A contact flow looks like this:
Playing with Blocks
Building contact flows is visual, and only visual2. You have a palette of function blocks that you drag onto the page, and you connect the outputs of one block to the inputs of other blocks. Pretty standard stuff. Now, Amazon has opted to make each block do one thing, which helps make things easy to understand. The flip side is that you need to use many more blocks than you might with other builders. In my case, I like to assign variables pretty well every step of the way, so I can capture the customer intent, and so I can quickly track down errors in my flows. This is gonna take me a lot of blocks.
Most blocks have an “error” output, to deal with those rare cases where Amazon Connect messes up. Since system errors aren’t supposed to happen, I treat most system errors with the same “Ooopsie. Please call again” message. (OK, I do use a slightly more professional message than that.)
I prefer to have a default error routine and only wire up the ones that need something different. Instead, with a line from most blocks to the same error routine, it’s rats nest time.

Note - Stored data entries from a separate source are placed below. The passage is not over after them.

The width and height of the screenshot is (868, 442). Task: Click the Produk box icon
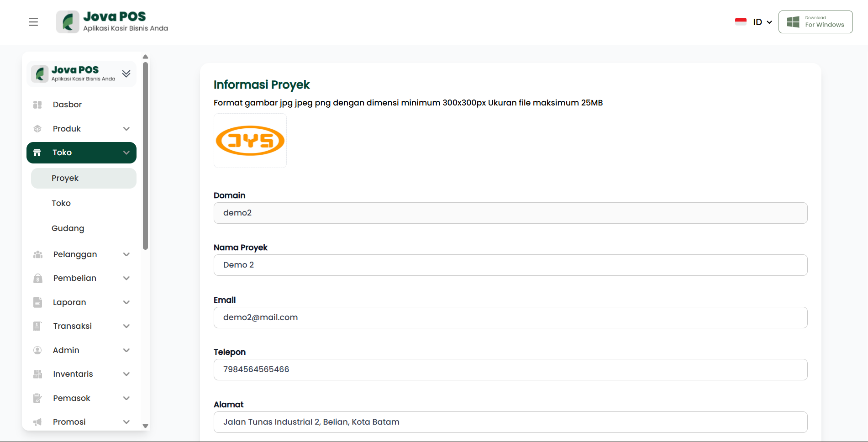[37, 129]
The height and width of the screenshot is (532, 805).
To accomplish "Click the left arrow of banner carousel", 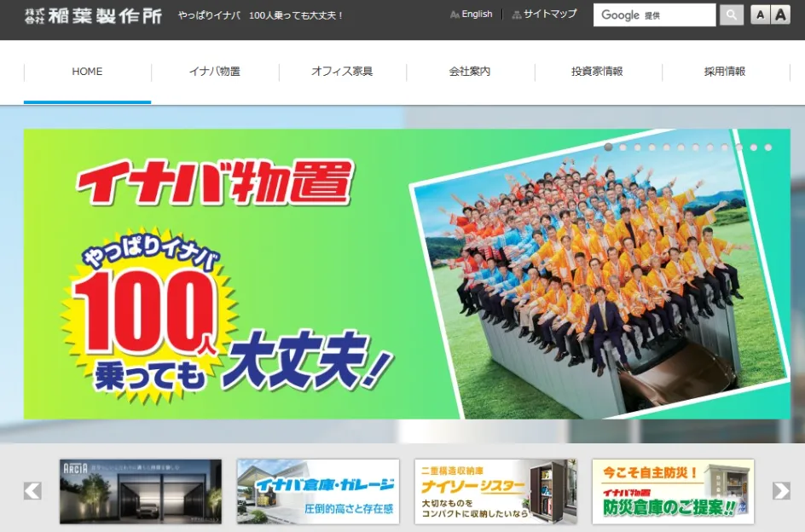I will pos(32,490).
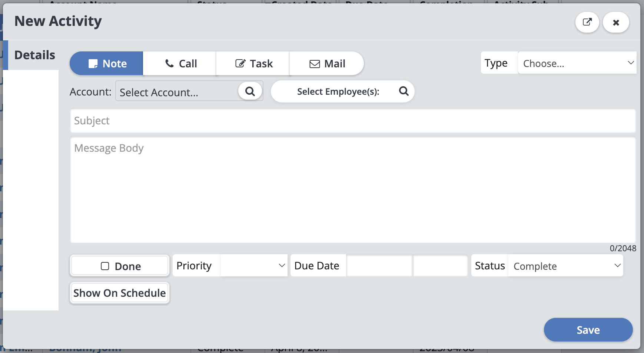Click the first Due Date field
Viewport: 644px width, 353px height.
(x=379, y=266)
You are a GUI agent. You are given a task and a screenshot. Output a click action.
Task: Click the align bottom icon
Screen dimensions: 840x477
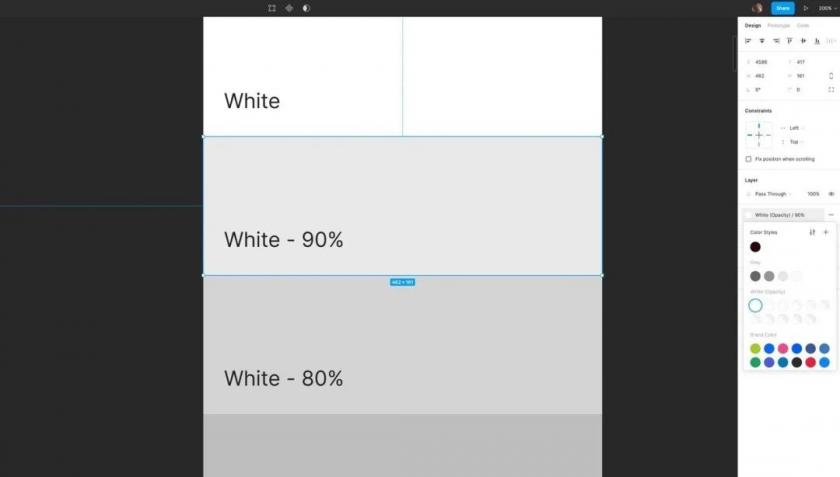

I was going to complain about the lack of zoom on the display. But, this appears to have magically appeared since the last time I looked. The benefits of cloud.
What ISN’T there is undo. OUCH. Likewise, you can duplicate a contact flow, but you can’t duplicate a configured block in a flow.
Controlling the Clutter
A production version of the test case I described here could easily push 1000 blocks. How do you keep that manageable?
Amazon Connect encourages you to break sections into bite size contact flows. When you leave a contact flow, you can enter another.
While this is a good start, it doesn’t go far enough. One contact flow could easily jump to 10 other flows. Trying to keep it straight in my head is impossible, and for one call, I’ll have to flip between umpteen discrete contact flows.
I would prefer to build contact flows that I can INCLUDE within other contact flows – a.k.a. “macros”. I would build major function blocks (e.g. “Initial Greeting”, “Customer Selection”, “Queues”, etc.) and wire those up. Within those macro flows, I would split the next level down into macro flows, and keep doing that until I got down to the actual contact flows. This forces a clear partitioning of function.
IVRs and Queues constantly evolve and change with time to meet changing business needs. I suspect that there will be more than a few unmaintainable IVR/Queue systems created with Amazon Connect:
- Amazon Connect will be attractive to people with AWS chops but no contact center background3
- There’s a low barrier level to getting started, and an interactive development model that encourages “ready, fire, aim”.
- You need more blocks than other IVR/queue builders for the same functionality
- No macro flows. You can’t nest contact flows into another contact flow
- You have to explicitly wire up everything
- There’s no undo, encouraging the saving of many intermediate safety versions of your contact flows.
I have some thoughts of how I can effectively work within the current constraints, but I have to keep the thinking cap on for a while longer.
1Amazon does have valid reasons for their terminology. They use contact flows for functions that are defined in a different way for other systems (like agent whisper). And, if (when) they add omnichannel functionality, this model can be extended without cracking.
2You can’t break into code within Amazon Connect. There’s no support for VXML. You CAN integrate to external services that can execute code using the built in Amazon Lambda support.
3EVERYBODY new to this space severely underestimates the complexity of contact center and makes dangerous assumptions. I did.